Après que le président Boris Tadic ait officiellement exprimé ses "regrets" en novembre 2010 sur les tombes des victimes croates de Vukovar, haut lieu des guerres qui ont ravagé l'ex-Yougoslavie tout au long des années 90', après avoir ouvert un dialogue direct avec le Kosovo en mars dernier, ouvrant ainsi la voie à une reconnaissance de cette ex-province de la Grande Serbie que l'OTAN et l'ONU lui ont arrachée, Belgrade a voulu donner hier une nouvelle preuve de sa bonne foi européenne en livrant à la justice occidentale Ratko Mladic, le "boucher des Balkans", le général en chef des milices de la République serbe sécessionniste de Bosnie Herzégovine, l'homme du siège de Sarajevo (avril 1993-février 1996) et du massacre de Srebrenica (juillet 1995). Un salopard aux allures de bon vivant qui rejoindra la semaine prochaine un autre salopard, Radovan Karadzic, le poète prisonnier de Scheveningen depuis 2008, pour un procès conjoint devant le Tribunal pénal international à La Haye.

Désormais que la Serbie a fait tous ses devoirs, l'UE va devoir sérieusement s'atteler à une réflexion stratégique sur l'intégration de l'ensemble des pays balkaniques à l'UE. Car le moins que l'on puisse dire, c'est que la méthode suivie aujourd'hui, celle du "cas par cas, n'est pas adaptée aux réalités de la région. La Serbie a un énorme passif avec tous ses voisins, y compris Tirana qui n'était pas en ex-Yougoslavie mais qui a parrainée le séparatisme kosovar, et comme la Croatie, le Monténégro, voire la Macédoine, pourraient être membres de l'UE avant Belgrade, jouissant alors d'un droit de veto sur toute nouvelle entrée, il est probable que la Serbie reste à la porte.
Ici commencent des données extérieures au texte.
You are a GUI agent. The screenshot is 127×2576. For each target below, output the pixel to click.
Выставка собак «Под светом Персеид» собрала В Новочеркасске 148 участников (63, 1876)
La réconciliation doit précéder l'adhésion La Croatie a bien failli elle-même déjà goûter ce veto d'un ex-voisin et frère devenu ennemi, en l'occurrence la Slovénie, membre de l'UE depuis 2004. Premier pays à se sortir de l'ex-Yougoslavie, durant l'été 1990, au terme d'un court et peu meurtrier conflit, la Slovénie s'était vue ravir une partie de ses eaux territoriales par la Croatie toujours membre à l'époque de l'ex-fédération. Par 52% contre 48%, les Slovènes ont cependant donné leur accord par référendum en juin 2010 à un règlement de ce litige avec Zagreb, déverrouillant les négociations européennes, lesquelles au demeurant s'éternisent, laissant entrevoir une adhésion au mieux en juillet 2013. On peut douter que les Croates, une fois membres, seront aussi accommodant avec la candidature serbe au regard du ressentiment bien plus lourd qui persiste de part et d'autre de la frontière.
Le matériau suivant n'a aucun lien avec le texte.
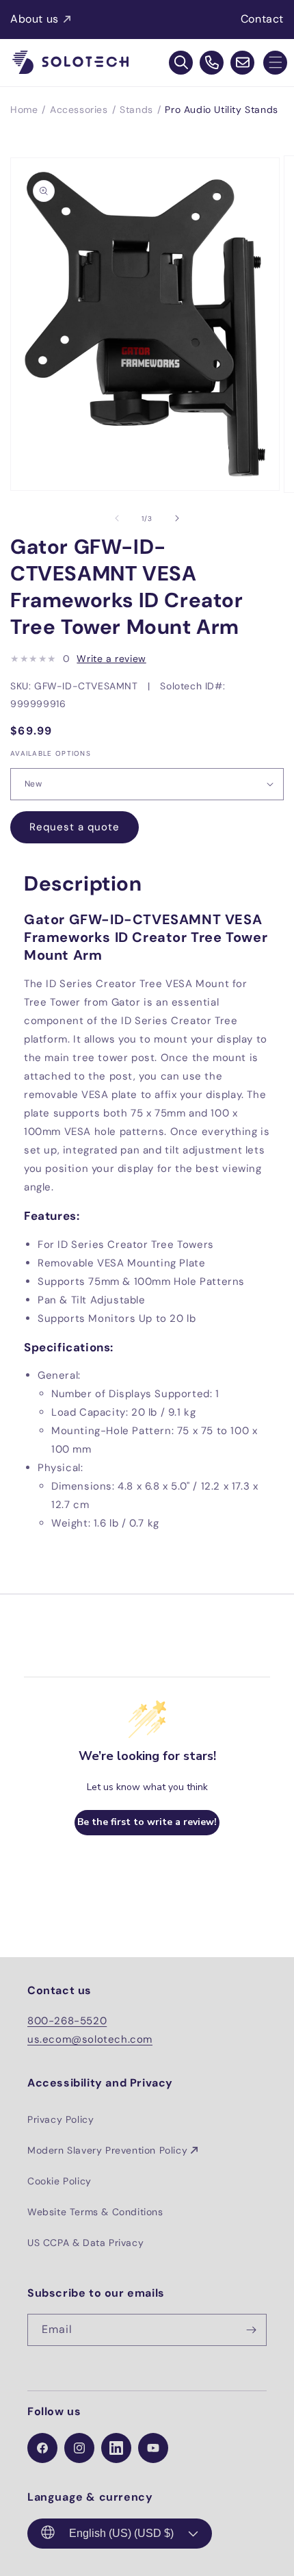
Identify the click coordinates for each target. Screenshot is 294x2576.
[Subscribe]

La réconciliation officielle entre tous les pays de la région me semble donc devoir précéder leur adhésion qui, dès lors, ne saurait être que conjointe et non individuelle en fonction des mérites propres de chacun, ainsi que la Commission et le Conseil l'envisage. D'ici que cette paix sincère des coeurs et des esprits soit conclue, cela n'ôte rien à la nécessité pour l'UE de préparer cette intégration inéluctable à la famille européenne, par des accords commerciaux, des aides financières et des facilitations de visas notamment. Mais ce préalable est à mes yeux la seule garantie pour éviter que les Balkans demeurent un point de crispation en Europe.